Niemiecki koncern energetyczny E.on planuje zainwestować około 2,5 miliarda euro w dostosowanie sieci elektroenergetycznej do rozwoju elektromobilności do 2045. Firma uznała te koszty za „zaskakująco niskie”.
Według prognoz, do 2045 roku w Niemczech ma pojawić się 6,5 miliona samochodów elektrycznych, co będzie stanowić spore obciążenie dla sieci. Szacuje się, że inwestycje w sieć wyniosą 400 euro na każdy samochód.
Prezes E.on Thomas König zaprzeczył krytykom, jakoby rozwój elektromobilności groził blackoutem w Niemczech; zaznaczył on, że jego spółka i tak co roku wydaje około miliarda euro na inwestycje w sieć, a w obecnym stanie znosiłaby ona zapotrzebowanie zwiększone przez samochody elektryczne.

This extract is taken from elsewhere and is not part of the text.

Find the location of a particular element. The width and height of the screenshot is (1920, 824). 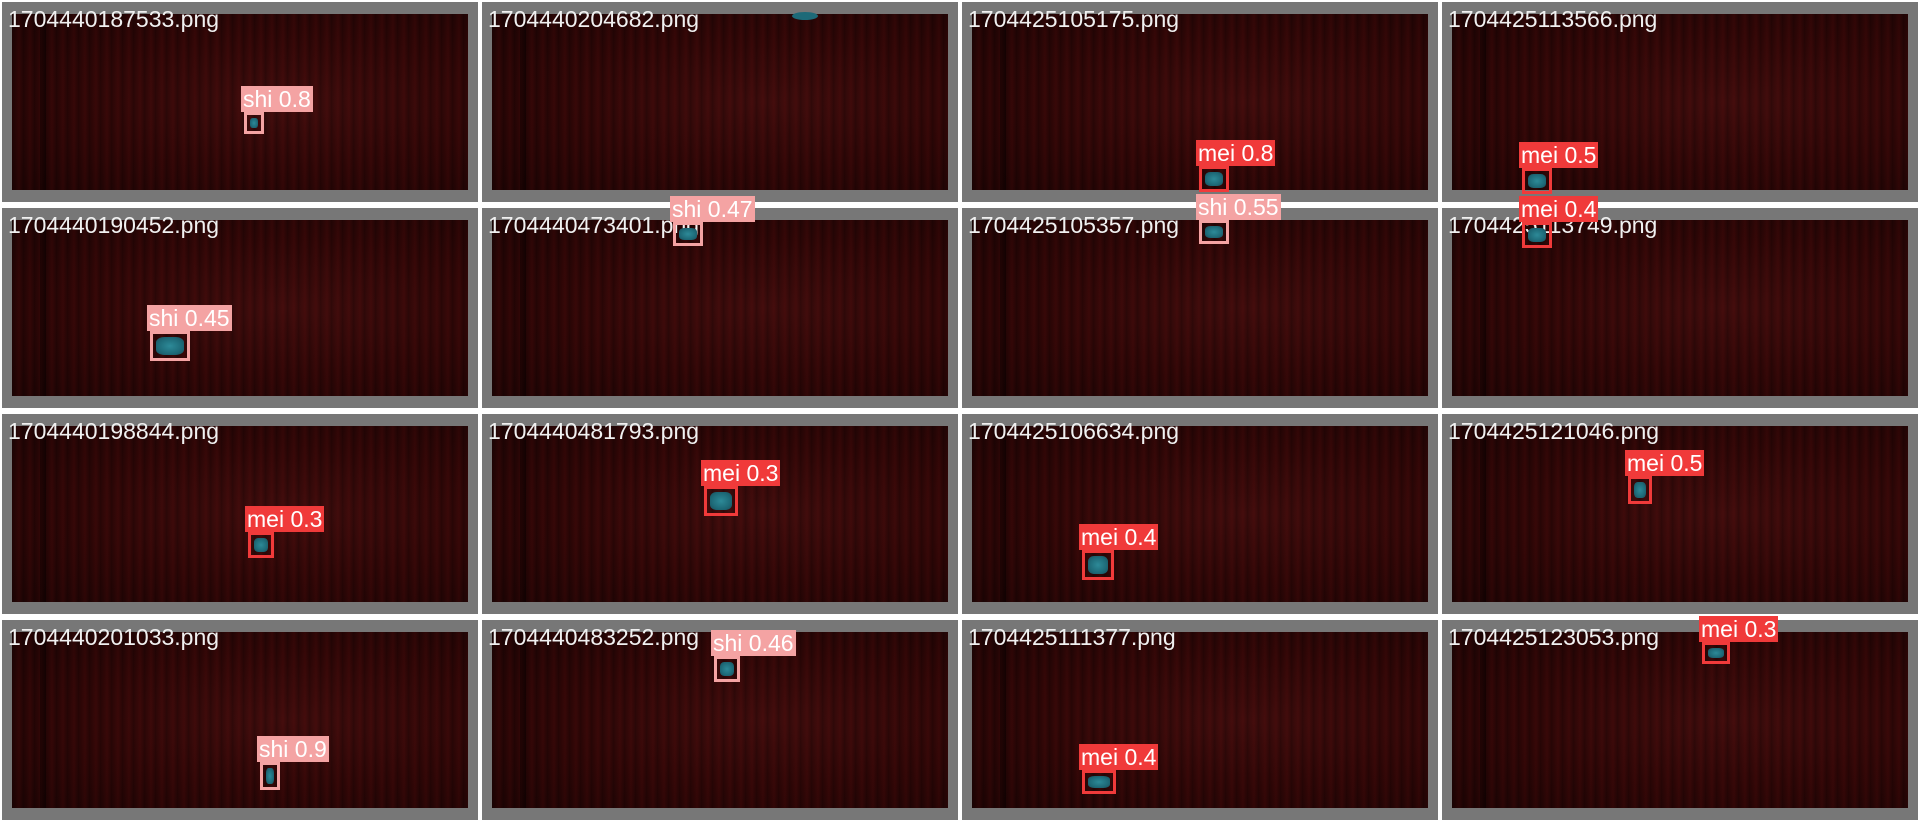

image-tile: 1704440190452.png shi 0.45 is located at coordinates (240, 308).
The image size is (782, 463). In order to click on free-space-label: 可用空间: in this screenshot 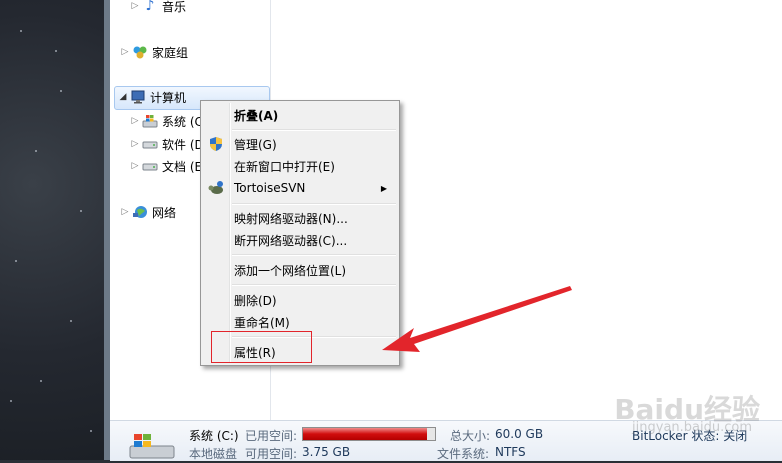, I will do `click(272, 454)`.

Największym wyzwaniem dla E.onu będzie sytuacja, gdy większość właścicieli aut po powrocie z pracy będzie chciała naładować swoje samochody jednocześnie: – Znacznie zwiększy to zapotrzebowanie na energię elektryczną w godzinach wieczornych – przyznał König.
Rozwiązaniem może być tak zwane ładowanie sieciowe: Eon przesuwa dużą część zapotrzebowania automatycznie na wieczór i noc, czego nie zauważy klient. To „inteligentne zarządzanie obciążeniem” obniży wydatki E.on o połowę.